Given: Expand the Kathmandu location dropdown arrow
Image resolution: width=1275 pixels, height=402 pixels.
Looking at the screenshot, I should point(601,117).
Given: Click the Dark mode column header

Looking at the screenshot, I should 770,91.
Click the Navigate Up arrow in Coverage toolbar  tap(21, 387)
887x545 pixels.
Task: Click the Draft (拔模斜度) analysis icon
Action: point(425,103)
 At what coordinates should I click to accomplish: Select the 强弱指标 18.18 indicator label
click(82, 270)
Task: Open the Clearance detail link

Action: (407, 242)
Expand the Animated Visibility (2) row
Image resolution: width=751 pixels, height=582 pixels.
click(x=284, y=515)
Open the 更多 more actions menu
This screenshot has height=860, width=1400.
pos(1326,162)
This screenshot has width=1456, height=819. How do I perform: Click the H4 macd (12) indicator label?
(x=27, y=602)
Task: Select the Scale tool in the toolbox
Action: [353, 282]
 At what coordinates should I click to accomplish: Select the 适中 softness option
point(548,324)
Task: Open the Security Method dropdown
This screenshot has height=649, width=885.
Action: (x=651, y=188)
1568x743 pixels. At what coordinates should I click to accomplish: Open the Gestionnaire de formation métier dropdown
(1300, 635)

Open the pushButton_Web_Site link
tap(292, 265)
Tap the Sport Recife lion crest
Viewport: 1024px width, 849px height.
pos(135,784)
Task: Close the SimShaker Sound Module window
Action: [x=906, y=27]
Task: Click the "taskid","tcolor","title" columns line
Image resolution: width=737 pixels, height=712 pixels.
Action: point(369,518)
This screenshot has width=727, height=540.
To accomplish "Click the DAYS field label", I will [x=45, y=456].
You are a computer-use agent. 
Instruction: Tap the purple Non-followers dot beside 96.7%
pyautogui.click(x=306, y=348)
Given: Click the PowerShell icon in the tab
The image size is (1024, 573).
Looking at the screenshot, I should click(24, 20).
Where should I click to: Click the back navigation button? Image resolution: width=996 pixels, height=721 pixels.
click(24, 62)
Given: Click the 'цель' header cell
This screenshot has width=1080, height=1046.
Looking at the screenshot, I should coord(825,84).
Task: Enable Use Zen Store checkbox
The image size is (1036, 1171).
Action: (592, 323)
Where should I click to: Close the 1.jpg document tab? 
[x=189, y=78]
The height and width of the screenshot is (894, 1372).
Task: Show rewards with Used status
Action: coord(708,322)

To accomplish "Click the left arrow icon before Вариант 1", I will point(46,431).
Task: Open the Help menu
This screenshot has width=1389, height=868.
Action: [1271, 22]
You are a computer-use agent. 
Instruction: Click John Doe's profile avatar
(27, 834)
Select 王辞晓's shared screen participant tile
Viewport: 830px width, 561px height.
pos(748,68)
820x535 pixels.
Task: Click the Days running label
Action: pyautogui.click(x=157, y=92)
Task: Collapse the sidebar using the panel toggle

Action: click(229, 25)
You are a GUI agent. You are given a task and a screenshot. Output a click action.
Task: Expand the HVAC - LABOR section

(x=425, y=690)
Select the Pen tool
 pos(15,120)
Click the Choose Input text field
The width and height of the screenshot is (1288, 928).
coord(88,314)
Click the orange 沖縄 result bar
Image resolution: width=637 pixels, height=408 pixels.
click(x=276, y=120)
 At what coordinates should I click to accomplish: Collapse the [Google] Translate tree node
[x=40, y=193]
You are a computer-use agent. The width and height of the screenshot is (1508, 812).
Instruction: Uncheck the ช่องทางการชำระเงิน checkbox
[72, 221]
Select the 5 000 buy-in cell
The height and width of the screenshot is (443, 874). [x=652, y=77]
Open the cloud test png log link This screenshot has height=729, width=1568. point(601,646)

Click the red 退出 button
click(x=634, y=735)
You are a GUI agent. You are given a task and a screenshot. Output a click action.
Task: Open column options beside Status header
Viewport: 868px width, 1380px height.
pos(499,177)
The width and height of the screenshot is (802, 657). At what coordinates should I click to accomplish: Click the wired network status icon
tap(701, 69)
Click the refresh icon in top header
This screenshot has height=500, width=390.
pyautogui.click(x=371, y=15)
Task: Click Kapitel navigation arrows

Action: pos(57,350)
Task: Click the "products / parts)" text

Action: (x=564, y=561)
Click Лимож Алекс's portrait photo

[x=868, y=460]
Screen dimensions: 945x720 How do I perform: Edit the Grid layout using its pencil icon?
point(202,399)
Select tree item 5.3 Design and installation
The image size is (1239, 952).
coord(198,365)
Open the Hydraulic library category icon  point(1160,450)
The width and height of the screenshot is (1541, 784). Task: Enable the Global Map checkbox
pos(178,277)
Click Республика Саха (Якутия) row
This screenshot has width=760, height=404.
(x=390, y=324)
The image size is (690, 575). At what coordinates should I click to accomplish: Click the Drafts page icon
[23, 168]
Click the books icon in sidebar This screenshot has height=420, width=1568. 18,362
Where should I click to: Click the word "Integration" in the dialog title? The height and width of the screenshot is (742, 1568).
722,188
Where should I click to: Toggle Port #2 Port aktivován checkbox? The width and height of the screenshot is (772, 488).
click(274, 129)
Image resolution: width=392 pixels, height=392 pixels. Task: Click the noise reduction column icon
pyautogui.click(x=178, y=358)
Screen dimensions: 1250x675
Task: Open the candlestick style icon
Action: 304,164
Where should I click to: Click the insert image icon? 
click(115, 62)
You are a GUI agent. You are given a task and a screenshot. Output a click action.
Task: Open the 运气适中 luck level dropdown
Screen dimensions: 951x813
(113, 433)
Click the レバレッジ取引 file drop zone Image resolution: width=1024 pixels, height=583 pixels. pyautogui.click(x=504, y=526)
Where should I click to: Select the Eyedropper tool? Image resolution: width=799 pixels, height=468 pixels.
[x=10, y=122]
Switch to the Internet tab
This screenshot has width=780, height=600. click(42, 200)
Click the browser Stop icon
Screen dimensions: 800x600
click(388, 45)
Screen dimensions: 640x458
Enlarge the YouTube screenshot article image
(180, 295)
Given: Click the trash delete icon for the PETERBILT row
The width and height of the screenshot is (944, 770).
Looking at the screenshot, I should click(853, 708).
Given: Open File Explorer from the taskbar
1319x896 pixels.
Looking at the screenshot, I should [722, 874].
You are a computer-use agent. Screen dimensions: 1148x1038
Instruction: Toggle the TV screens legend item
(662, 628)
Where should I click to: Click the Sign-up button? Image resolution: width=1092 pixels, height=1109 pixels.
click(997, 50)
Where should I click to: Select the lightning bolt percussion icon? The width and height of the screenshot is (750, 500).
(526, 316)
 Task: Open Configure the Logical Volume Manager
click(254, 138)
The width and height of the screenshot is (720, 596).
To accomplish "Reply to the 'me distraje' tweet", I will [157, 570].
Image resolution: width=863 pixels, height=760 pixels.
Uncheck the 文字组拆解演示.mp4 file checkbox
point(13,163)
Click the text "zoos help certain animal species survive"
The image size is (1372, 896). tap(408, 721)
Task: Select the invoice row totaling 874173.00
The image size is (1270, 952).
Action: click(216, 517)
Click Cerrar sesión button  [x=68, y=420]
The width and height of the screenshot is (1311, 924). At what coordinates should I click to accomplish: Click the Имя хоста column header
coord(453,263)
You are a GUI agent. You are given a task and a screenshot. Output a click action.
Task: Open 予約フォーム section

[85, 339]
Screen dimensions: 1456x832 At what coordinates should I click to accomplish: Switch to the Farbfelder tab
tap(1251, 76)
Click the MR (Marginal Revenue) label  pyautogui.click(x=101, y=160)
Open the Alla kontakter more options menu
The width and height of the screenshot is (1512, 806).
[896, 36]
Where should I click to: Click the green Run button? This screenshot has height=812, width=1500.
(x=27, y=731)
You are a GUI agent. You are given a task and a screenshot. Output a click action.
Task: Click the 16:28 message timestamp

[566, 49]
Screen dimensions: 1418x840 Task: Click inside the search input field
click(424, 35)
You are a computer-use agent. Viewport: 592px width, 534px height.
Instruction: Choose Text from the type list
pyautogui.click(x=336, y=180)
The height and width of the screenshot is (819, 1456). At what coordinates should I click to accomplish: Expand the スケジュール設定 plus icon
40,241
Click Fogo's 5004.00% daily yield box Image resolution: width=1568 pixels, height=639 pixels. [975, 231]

Written problem =
Rewrite the material, starting at the beginning and ending with the line containing "Looking at the screenshot, I should 770,91.", as a two-column CSV with the headers instruction and response. Give one row per instruction with its response, put each field in double quotes, and replace line breaks with spaces.

Answer to this problem =
instruction,response
"Given: Expand the Kathmandu location dropdown arrow Image resolution: width=1275 pixels, height=402 pixels.","Looking at the screenshot, I should point(601,117)."
"Given: Click the Dark mode column header","Looking at the screenshot, I should 770,91."